> [Work to be completed] Return the full set of records, matching them character for character.

Provided information Block Start

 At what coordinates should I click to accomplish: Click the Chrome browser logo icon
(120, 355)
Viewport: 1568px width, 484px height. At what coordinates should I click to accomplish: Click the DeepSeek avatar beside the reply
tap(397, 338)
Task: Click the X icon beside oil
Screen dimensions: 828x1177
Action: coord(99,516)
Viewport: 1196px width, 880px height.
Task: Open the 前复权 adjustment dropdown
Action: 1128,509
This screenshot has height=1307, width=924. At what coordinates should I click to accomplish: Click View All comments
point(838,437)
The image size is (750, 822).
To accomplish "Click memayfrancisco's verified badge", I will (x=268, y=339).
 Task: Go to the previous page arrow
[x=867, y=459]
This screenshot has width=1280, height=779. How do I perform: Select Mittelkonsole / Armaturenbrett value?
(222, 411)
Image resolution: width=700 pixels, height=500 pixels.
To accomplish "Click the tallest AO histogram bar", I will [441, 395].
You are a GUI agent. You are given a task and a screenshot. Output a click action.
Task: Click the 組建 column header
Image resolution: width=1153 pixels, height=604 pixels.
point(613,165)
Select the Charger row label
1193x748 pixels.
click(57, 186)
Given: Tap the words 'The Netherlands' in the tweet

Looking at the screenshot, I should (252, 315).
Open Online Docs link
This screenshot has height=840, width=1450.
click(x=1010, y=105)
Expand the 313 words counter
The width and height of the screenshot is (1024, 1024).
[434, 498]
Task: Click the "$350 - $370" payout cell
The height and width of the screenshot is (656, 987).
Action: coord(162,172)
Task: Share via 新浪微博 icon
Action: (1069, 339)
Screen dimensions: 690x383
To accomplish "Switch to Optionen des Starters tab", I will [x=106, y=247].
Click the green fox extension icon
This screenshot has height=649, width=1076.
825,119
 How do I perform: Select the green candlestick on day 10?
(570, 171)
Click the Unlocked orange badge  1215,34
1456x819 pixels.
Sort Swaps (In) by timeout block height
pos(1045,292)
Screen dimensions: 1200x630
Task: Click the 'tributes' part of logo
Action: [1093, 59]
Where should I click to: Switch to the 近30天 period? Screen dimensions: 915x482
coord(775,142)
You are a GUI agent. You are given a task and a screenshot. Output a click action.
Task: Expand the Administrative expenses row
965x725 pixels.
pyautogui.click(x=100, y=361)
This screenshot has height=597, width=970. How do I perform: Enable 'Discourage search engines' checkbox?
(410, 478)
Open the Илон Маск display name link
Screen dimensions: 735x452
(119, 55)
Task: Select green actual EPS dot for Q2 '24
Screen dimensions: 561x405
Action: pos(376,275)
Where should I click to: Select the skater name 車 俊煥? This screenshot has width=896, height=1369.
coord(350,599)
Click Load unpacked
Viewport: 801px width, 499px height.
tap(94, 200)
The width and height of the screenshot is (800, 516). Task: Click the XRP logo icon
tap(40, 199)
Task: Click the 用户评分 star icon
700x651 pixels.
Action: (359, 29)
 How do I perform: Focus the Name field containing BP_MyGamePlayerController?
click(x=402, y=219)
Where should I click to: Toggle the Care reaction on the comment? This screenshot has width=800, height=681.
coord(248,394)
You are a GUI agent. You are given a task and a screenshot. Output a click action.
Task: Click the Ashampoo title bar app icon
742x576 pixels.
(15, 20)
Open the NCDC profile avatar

Provided information Block End

> [Exercise output]
 At what coordinates should I click to accomplish: Click the Chrome browser logo icon
(120, 355)
Viewport: 1568px width, 484px height. At what coordinates should I click to accomplish: Click the DeepSeek avatar beside the reply
tap(397, 338)
Task: Click the X icon beside oil
Screen dimensions: 828x1177
Action: coord(99,516)
Viewport: 1196px width, 880px height.
Task: Open the 前复权 adjustment dropdown
Action: 1128,509
This screenshot has height=1307, width=924. At what coordinates should I click to accomplish: Click View All comments
point(838,437)
The image size is (750, 822).
To accomplish "Click memayfrancisco's verified badge", I will (x=268, y=339).
 Task: Go to the previous page arrow
[x=867, y=459]
This screenshot has width=1280, height=779. How do I perform: Select Mittelkonsole / Armaturenbrett value?
(222, 411)
Image resolution: width=700 pixels, height=500 pixels.
To accomplish "Click the tallest AO histogram bar", I will [441, 395].
You are a GUI agent. You are given a task and a screenshot. Output a click action.
Task: Click the 組建 column header
Image resolution: width=1153 pixels, height=604 pixels.
point(613,165)
Select the Charger row label
1193x748 pixels.
click(57, 186)
Given: Tap the words 'The Netherlands' in the tweet

Looking at the screenshot, I should (252, 315).
Open Online Docs link
This screenshot has height=840, width=1450.
click(x=1010, y=105)
Expand the 313 words counter
The width and height of the screenshot is (1024, 1024).
[434, 498]
Task: Click the "$350 - $370" payout cell
The height and width of the screenshot is (656, 987).
Action: coord(162,172)
Task: Share via 新浪微博 icon
Action: (1069, 339)
Screen dimensions: 690x383
To accomplish "Switch to Optionen des Starters tab", I will [x=106, y=247].
Click the green fox extension icon
This screenshot has height=649, width=1076.
825,119
 How do I perform: Select the green candlestick on day 10?
(570, 171)
Click the Unlocked orange badge  1215,34
1456x819 pixels.
Sort Swaps (In) by timeout block height
pos(1045,292)
Screen dimensions: 1200x630
Task: Click the 'tributes' part of logo
Action: [1093, 59]
Where should I click to: Switch to the 近30天 period? Screen dimensions: 915x482
coord(775,142)
You are a GUI agent. You are given a task and a screenshot. Output a click action.
Task: Expand the Administrative expenses row
965x725 pixels.
pyautogui.click(x=100, y=361)
This screenshot has height=597, width=970. How do I perform: Enable 'Discourage search engines' checkbox?
(410, 478)
Open the Илон Маск display name link
Screen dimensions: 735x452
(119, 55)
Task: Select green actual EPS dot for Q2 '24
Screen dimensions: 561x405
Action: pos(376,275)
Where should I click to: Select the skater name 車 俊煥? This screenshot has width=896, height=1369.
coord(350,599)
Click Load unpacked
Viewport: 801px width, 499px height.
tap(94, 200)
The width and height of the screenshot is (800, 516). Task: Click the XRP logo icon
tap(40, 199)
Task: Click the 用户评分 star icon
700x651 pixels.
Action: (359, 29)
 How do I perform: Focus the Name field containing BP_MyGamePlayerController?
click(x=402, y=219)
Where should I click to: Toggle the Care reaction on the comment? This screenshot has width=800, height=681.
coord(248,394)
You are a GUI agent. You are given a task and a screenshot. Output a click action.
Task: Click the Ashampoo title bar app icon
742x576 pixels.
(15, 20)
Open the NCDC profile avatar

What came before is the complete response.